3. Statistical Methods:
The following statistical tests and procedures were used to calculate the correlations and assess their significance:
A. Descriptive Statistics:
· Frequencies and Percentages: For categorical variables (e.g., socioeconomic status, parental education, paternal smoking).
· Means and Standard Deviations: For continuous variables (e.g., maternal age, number of siblings).
B. Correlation Analysis:
1. Pearson’s Correlation Coefficient:
o Used for continuous variables (e.g., maternal age, number of siblings) to assess the linear correlation between the factor and ADHD severity.
o Interpretation of r values:
§ r = 0.1-0.3: Weak correlation.
§ r = 0.3-0.5: Moderate correlation.
§ r > 0.5: Strong correlation.
2. Spearman’s Rank Correlation Coefficient:
o Used for ordinal data (e.g., socioeconomic status, parental education) to examine monotonic relationships between these factors and ADHD severity.
o Spearman’s rho was interpreted similarly to Pearson’s r.
3. Chi-Square Test:
o For categorical variables such as paternal smoking (Yes/No), parental consanguinity (Yes/No), and maternal nutritional intake (Yes/No).
o The Chi-square test was used to evaluate whether there was a statistically significant association between the categorical variables and ADHD severity levels (mild, moderate, and severe).
C. Regression Analysis:
· Multiple Logistic Regression:
o Used to determine the independent effect of each predictor (risk and sociodemographic factors) on the severity of ADHD symptoms.
o This analysis adjusted for potential confounders and interactions between factors such as socioeconomic status and parental education.
o Variables with a p-value < 0.05 in bivariate analysis were included in the regression model.
D. P-value Interpretation:
· P < 0.05: Statistically significant correlation.
· P > 0.05: Not statistically significant.
4. Plan for Handling Missing Data:
· Missing data were handled using listwise deletion, where only complete cases were included in the analysis to maintain consistency in sample size across tests.
5. Software:
· All statistical analyses were conducted using IBM SPSS 28 software.
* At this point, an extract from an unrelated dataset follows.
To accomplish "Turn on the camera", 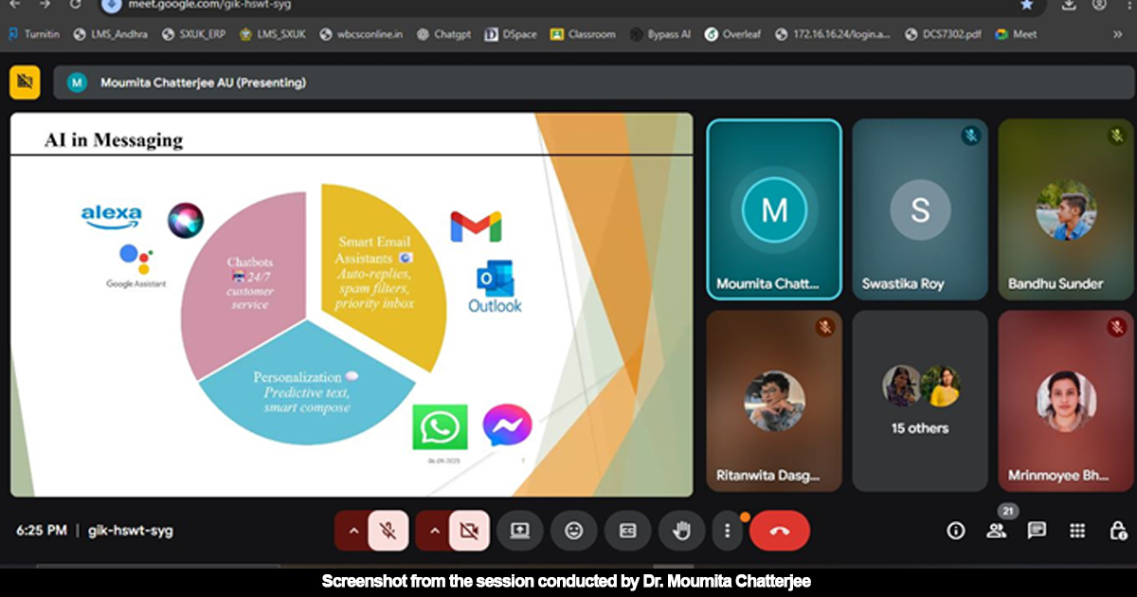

6. Steps in the Statistical Process:
1. Data Entry and Cleaning:
o Input all questionnaire responses and ensure there were no errors in data entry. Outliers were reviewed, and any implausible values were checked for accuracy.
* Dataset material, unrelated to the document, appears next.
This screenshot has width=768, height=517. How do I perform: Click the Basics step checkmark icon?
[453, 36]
2. Descriptive Statistics:
o Descriptive statistics were generated for all sociodemographic variables and risk factors to summarize the characteristics of the sample.
3. Correlation Calculation:
o Pearson’s or Spearman’s correlation coefficients were calculated for continuous and ordinal variables, respectively.
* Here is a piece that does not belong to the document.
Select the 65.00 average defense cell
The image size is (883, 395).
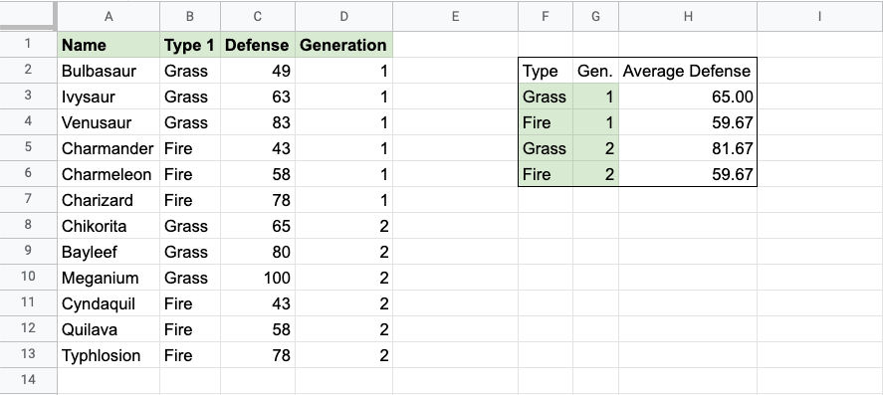click(x=688, y=97)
o Chi-square tests were run for categorical variables (e.g., paternal smoking, consanguinity).
4. Regression Model:
o Variables that showed significant correlations (p < 0.05) were entered into a multiple logistic regression model to adjust for confounders and assess the independent contribution of each factor.
5. Interpretation of Results:
o Correlations were classified based on strength and significance.
o The results of the regression analysis were reviewed to identify key predictors of ADHD severity, accounting for potential interactions.
7. Hypothesis Testing:
· Null Hypothesis (H0): There is no correlation between the sociodemographic/risk factors and ADHD severity.
· Alternative Hypothesis (H1): There is a significant correlation between the socio-demographic/risk factors and ADHD severity.
The null hypothesis was rejected for variables with p < 0.05, indicating that the corresponding factors had a significant correlation with ADHD severity.
Ethical considerations:
A prior ethical approval from the relevant IRB was obtained. All methods were performed in accordance with the relevant guidelines and regulations, the study objectives and design were explained thoroughly by researcher to parent(s)/legal guardian(s) of every candidate then he/she signed an informed consent in case of acceptance before beginning of the study.